Per di più, siamo a Napoli, e nonostante i nostri concittadini siano delle persone straordinarie, generosi e solari, a livello internazionale purtroppo l'Italia non ci fa una bella figura. Sicuramente questa storia alimenterà il pregiudizio di molti, sia qui da noi che all'estero.
Non basta una legge a cambiare le persone
Alcuni dei soggetti coinvolti sono stati condannati ai domiciliari oltre che a prestare comunque servizio per poter garantire le prestazioni dovute da un ospedale di quella grandezza. Se però consideriamo che il procuratore aggiunto Alfonso D'Avino che coordina le indagini, come riportato da Il Fatto Quotidiano.it, ha dichiarato che "quasi tutti gli uffici e i reparti sono interessati", comprendiamo chiaramente la misura raggiunta da tale comportamento fraudolento.

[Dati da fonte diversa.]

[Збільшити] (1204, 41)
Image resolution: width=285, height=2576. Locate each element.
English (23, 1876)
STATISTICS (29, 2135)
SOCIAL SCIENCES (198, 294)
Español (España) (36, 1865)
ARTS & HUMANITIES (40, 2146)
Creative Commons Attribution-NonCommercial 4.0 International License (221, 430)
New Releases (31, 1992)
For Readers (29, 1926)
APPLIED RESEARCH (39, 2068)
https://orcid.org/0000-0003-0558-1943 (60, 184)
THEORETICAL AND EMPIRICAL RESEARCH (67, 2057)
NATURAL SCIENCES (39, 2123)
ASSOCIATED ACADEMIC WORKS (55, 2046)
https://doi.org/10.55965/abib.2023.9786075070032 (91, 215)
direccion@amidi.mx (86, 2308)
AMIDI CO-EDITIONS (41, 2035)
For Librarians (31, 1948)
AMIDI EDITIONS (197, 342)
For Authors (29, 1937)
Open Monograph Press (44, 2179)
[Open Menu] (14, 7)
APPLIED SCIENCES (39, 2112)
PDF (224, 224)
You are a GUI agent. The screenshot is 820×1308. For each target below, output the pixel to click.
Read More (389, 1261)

L'art 640 del codice penale stabilisce che la pena massima per chi commette il reato di truffa nei confronti dello Stato o di un suo Ente è di 5 anni e prevede anche una multa massima di 1549€. Ora, anche aggiungendo l'aggravante della falsa attestazione di presenza, che, secondo quanto prevede il Decreto legislativo 30 marzo 2001 numero 165 all'art.

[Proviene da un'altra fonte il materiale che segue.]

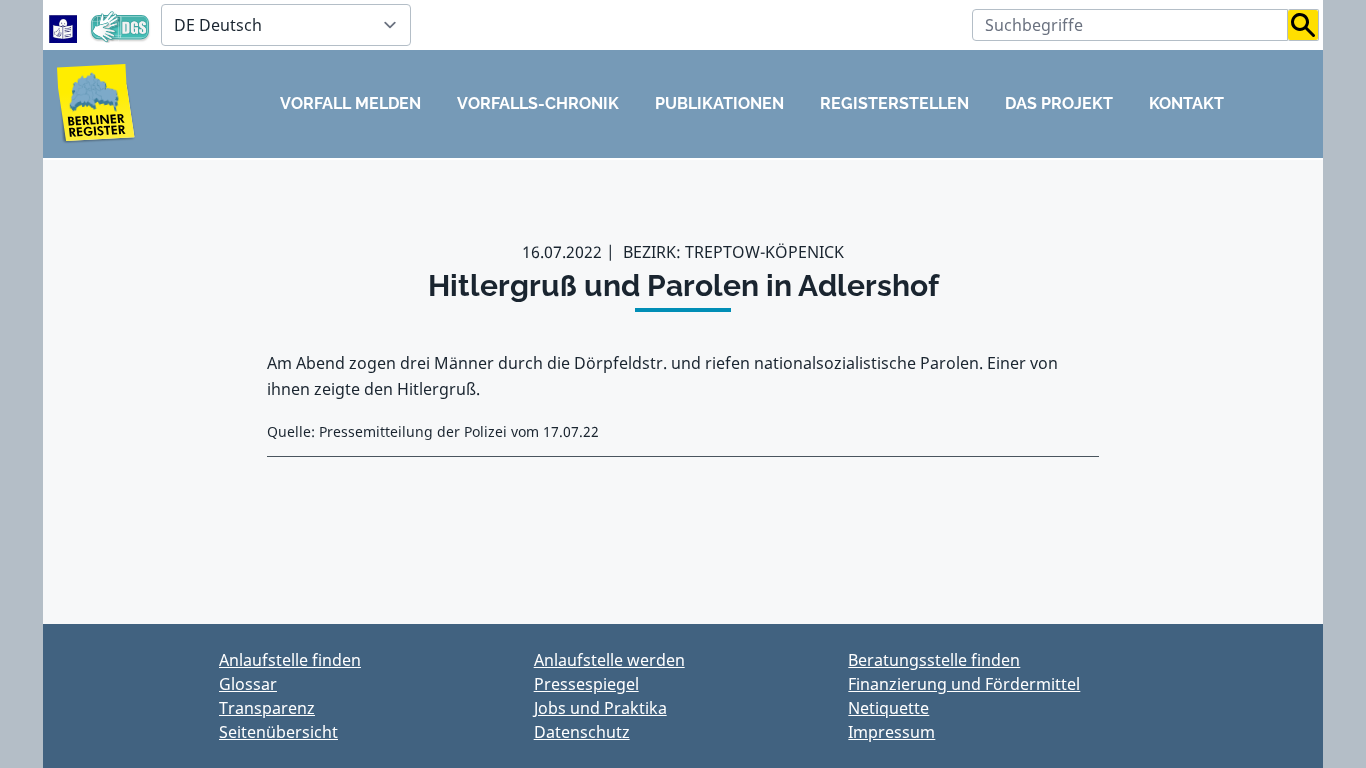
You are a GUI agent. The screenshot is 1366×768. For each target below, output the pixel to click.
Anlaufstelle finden (290, 660)
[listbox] (286, 25)
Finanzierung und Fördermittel (964, 684)
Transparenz (267, 708)
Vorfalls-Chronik (538, 103)
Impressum (891, 732)
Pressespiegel (586, 684)
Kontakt (1186, 103)
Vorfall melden (350, 103)
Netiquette (888, 708)
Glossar (248, 684)
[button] (1303, 25)
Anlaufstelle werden (609, 660)
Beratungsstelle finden (934, 660)
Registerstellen (894, 103)
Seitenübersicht (278, 732)
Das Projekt (1059, 103)
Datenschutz (582, 732)
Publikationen (719, 103)
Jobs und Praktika (600, 708)
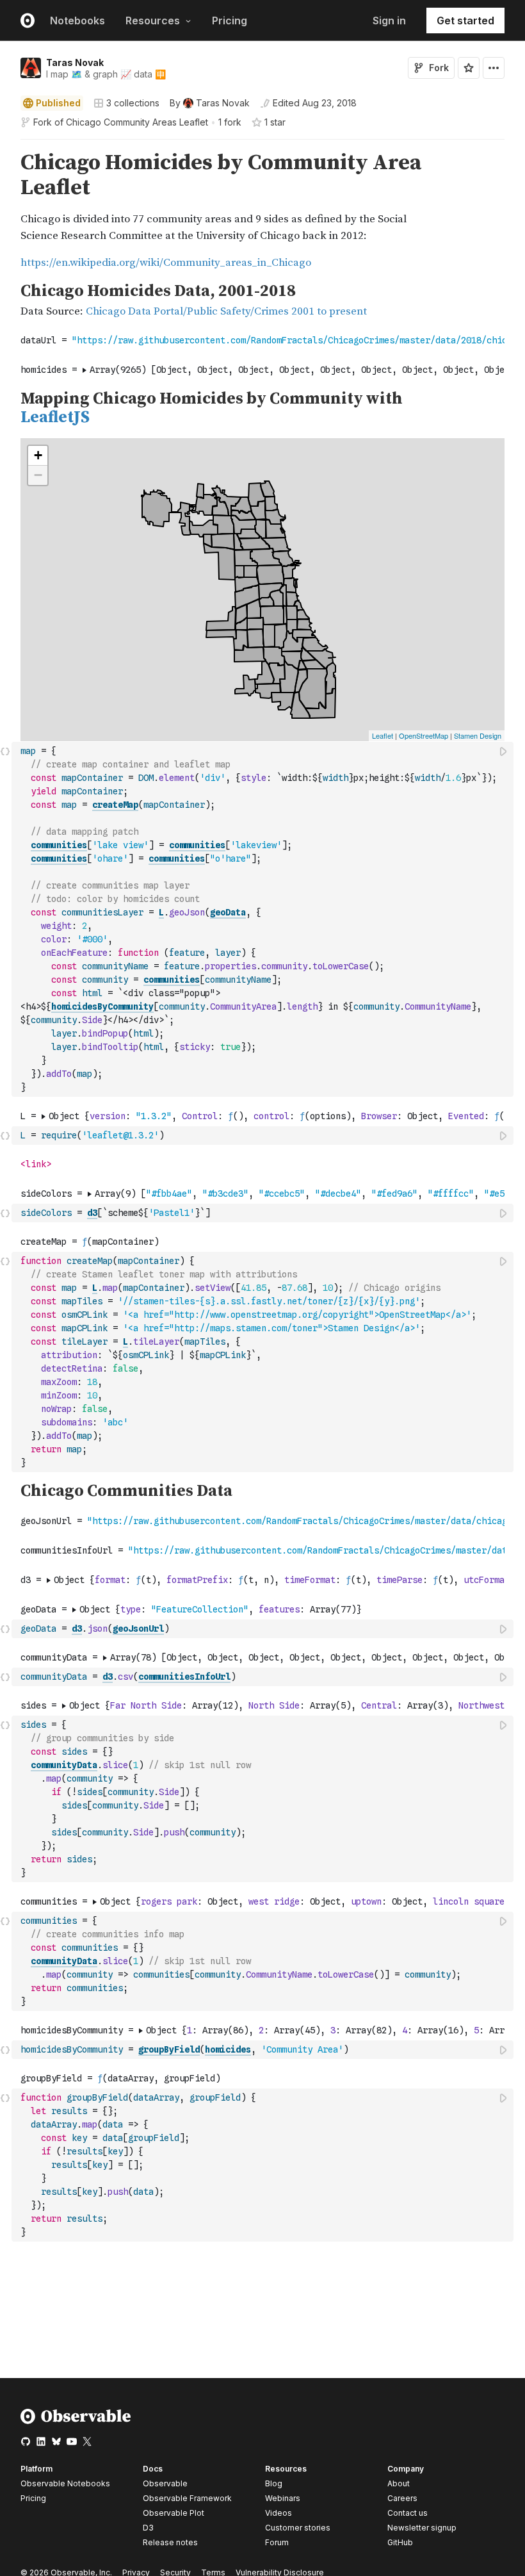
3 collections (132, 103)
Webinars (282, 2498)
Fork (439, 67)
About (398, 2483)
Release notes (170, 2542)
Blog (273, 2483)
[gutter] (6, 211)
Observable (165, 2483)
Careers (402, 2498)
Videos (278, 2513)
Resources (152, 20)
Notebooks (77, 20)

55 - quater, comma 3bis, come modificato, in ultimo, dal Decreto Legislativo 20 giugno 2016 numero 116, prevede la sospensione dal lavoro senza stipendio, si comprende bene che la forza deterrente di una tale norma è veramente esigua, considerando anche che il danno per lo Stato è stato stimato in 700 mila euro.
Tenendo anche in considerazione il fatto che, essendo in uno stato di diritto, devono essere tutelati i diritti di difesa e di un giusto processo delle persone coinvolte, capiamo che difficilmente soggetti abituati a tale condotta potranno veramente cambiare.

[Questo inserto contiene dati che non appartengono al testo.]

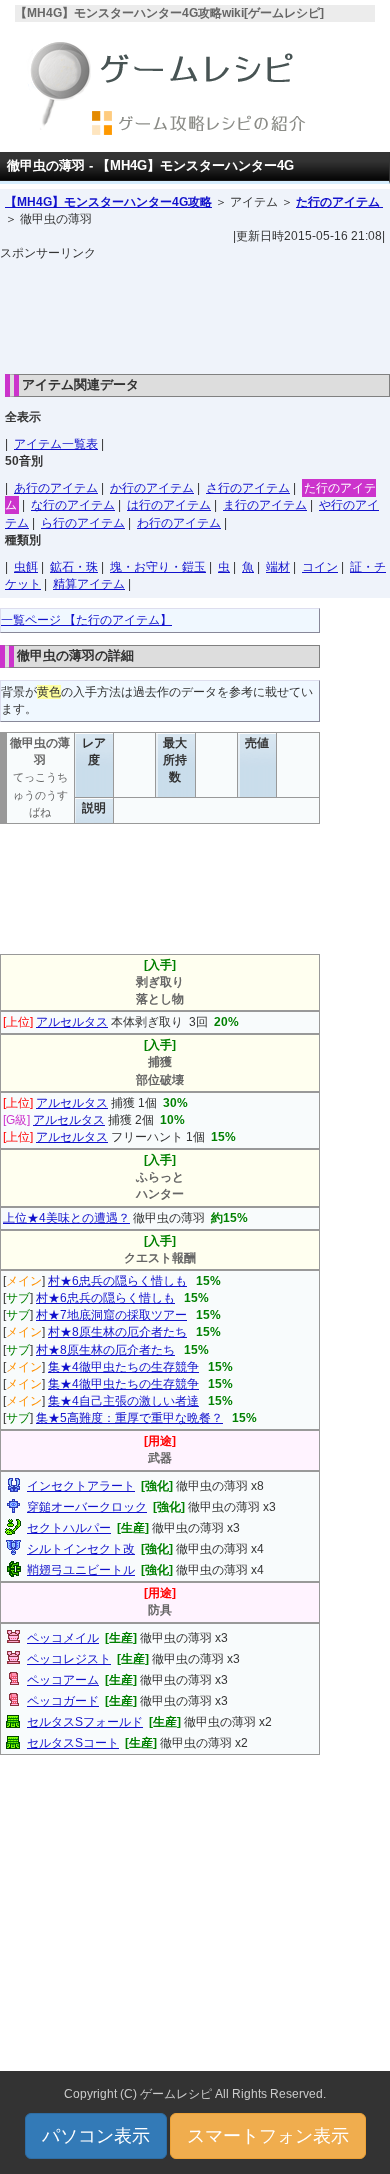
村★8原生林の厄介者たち (117, 1332)
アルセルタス (72, 1022)
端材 (278, 567)
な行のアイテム (73, 505)
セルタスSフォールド (85, 1722)
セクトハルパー (69, 1528)
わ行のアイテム (179, 523)
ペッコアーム (63, 1680)
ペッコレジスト (69, 1659)
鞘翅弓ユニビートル (81, 1570)
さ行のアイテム (248, 488)
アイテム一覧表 (56, 444)
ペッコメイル (63, 1638)
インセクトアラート (81, 1486)
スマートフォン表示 (268, 2136)
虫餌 (26, 567)
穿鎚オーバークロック (87, 1507)
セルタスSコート (73, 1743)
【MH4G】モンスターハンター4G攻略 (108, 202)
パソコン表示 (96, 2136)
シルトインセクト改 (81, 1549)
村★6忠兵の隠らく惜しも (117, 1281)
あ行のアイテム (56, 488)
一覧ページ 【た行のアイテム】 (86, 620)
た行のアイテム (339, 202)
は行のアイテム (169, 505)
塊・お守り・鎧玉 (158, 567)
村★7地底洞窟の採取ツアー (111, 1315)
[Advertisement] (195, 312)
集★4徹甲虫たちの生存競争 (123, 1367)
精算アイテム (89, 584)
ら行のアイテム (83, 523)
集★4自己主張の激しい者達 (123, 1401)
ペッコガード (63, 1701)
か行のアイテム (152, 488)
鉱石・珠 (74, 567)
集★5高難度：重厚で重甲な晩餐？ (129, 1418)
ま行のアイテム (265, 505)
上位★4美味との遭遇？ (66, 1218)
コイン (320, 567)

Sicuramente un inasprimento delle pene per i reati contro la pubblica amministrazione, soprattutto se legati e concomitanti a reati di carattere penale, sarebbe quanto meno auspicabile. Ma forse, per soggetti che percepiscono come valore soltanto il denaro, come quelli coinvolti in questa indagine, sarebbe certamente una pena molto più appropriata che espiassero la pena pagando con tutti i loro beni presenti e futuri e con il loro lavoro gratuito a favore della comunità statale, quindi, in questo caso i 700 mila euro.
Ma temiamo che, essendo in Italia, siamo nel campo dell'utopia, comunque la speranza è l'ultima a morire.